无法抑制的来自本能的排斥与痛苦,让敬云安无形中露出了破绽,却被敏锐的猎手瞬间察觉。
于是,阎弗生就像那深林中最凶残的绞杀榕一样,毫不留情地缠绕上被绞杀者。
然后用他那庞大而遒劲的根系与枝丫,紧紧地束缚着被绞杀者的枝干,疯狂地侵略着被绞杀者的主干与经络,掠夺尽他的每一丝养分,压制着他的每一分挣扎与气力,挤压着他的每一寸生存空间。
直到对方一点点失去所有的意志,丢弃最后的武器,无望地等待着被蚕食,被享用。
若凶残的捕食者般的阎弗生,便趁机扯开了敬云安掐在脖子上的手,按捺不住地在那只没戴表的腕内侧,用力吮咬了一口。
然后立马抽出别在腰上红绳,迅速而灵活地绕过他的双腕,打了个简单却如何也挣不脱的特殊结扣。
看着对方如困兽般垂死挣扎时,阎弗生恶劣地勾起了嘴角,而后缓缓向下,强硬地一点点打开。
到这会儿,一览无余的时刻,阎弗生才发现,敬云安的腿是那样的好看。
笔直,修长,肌肉饱满,线条匀称,丝毫不生硬,发力时结实的性感,不发力时透着rou欲,让人爱不释手到忍不住赏了又赏,探了又探。

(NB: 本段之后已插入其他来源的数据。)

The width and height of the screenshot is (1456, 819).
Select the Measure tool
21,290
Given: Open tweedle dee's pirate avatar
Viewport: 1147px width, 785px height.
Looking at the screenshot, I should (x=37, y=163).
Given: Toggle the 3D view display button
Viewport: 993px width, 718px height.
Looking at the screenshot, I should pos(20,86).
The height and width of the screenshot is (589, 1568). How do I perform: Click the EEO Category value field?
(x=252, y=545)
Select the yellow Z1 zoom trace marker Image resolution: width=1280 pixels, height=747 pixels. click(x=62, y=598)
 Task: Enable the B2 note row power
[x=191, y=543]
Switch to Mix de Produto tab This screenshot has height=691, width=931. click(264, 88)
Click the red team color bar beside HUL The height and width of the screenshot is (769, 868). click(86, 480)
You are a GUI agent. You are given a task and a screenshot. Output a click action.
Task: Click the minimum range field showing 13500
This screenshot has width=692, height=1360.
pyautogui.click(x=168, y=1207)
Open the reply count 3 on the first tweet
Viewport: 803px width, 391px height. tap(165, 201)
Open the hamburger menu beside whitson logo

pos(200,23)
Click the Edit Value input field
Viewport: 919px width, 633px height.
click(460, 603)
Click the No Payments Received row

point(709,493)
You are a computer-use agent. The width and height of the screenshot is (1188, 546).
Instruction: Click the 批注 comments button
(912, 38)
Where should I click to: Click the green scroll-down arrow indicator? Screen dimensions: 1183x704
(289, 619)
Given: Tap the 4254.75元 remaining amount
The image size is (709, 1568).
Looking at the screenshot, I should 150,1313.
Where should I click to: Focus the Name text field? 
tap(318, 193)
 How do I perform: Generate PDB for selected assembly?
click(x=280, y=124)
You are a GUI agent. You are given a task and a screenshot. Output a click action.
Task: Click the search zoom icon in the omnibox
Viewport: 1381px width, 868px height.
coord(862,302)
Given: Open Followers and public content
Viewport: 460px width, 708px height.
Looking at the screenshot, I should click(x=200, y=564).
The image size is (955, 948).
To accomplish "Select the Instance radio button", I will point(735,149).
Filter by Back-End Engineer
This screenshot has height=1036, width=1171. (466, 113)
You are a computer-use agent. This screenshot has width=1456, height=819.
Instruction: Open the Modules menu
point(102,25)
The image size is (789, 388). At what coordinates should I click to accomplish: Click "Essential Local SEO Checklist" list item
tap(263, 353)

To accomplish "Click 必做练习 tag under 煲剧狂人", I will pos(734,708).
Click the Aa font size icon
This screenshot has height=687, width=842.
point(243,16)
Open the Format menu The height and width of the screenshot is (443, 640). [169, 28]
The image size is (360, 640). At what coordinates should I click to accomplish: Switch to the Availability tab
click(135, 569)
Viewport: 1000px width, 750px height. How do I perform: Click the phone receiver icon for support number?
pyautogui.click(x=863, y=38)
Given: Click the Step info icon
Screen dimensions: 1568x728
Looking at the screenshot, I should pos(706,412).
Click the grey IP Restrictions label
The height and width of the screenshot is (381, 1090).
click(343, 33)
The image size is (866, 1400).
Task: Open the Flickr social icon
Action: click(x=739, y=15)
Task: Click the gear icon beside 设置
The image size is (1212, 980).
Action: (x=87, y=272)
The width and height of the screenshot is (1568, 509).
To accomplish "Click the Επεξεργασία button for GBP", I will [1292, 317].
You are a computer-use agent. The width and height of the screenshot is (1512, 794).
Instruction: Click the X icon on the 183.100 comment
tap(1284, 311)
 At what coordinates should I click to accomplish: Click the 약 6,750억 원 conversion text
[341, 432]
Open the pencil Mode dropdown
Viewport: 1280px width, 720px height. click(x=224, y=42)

敬云安那不肯低头的倔强,让这场没有硝烟却热血沸腾的搏斗,更添了几分粘稠的快感。
他试图推拒却如何也挣脱不开,甚至越来越濒于沦陷与崩溃的自尊,让原本势均力敌的较量也越来越朝着不平等的方向倾斜,以至那些他无数次逃避与掩盖的潮湿的欲望,愈来愈鲜明而赤裸地暴露在无耻的狩猎者眼前。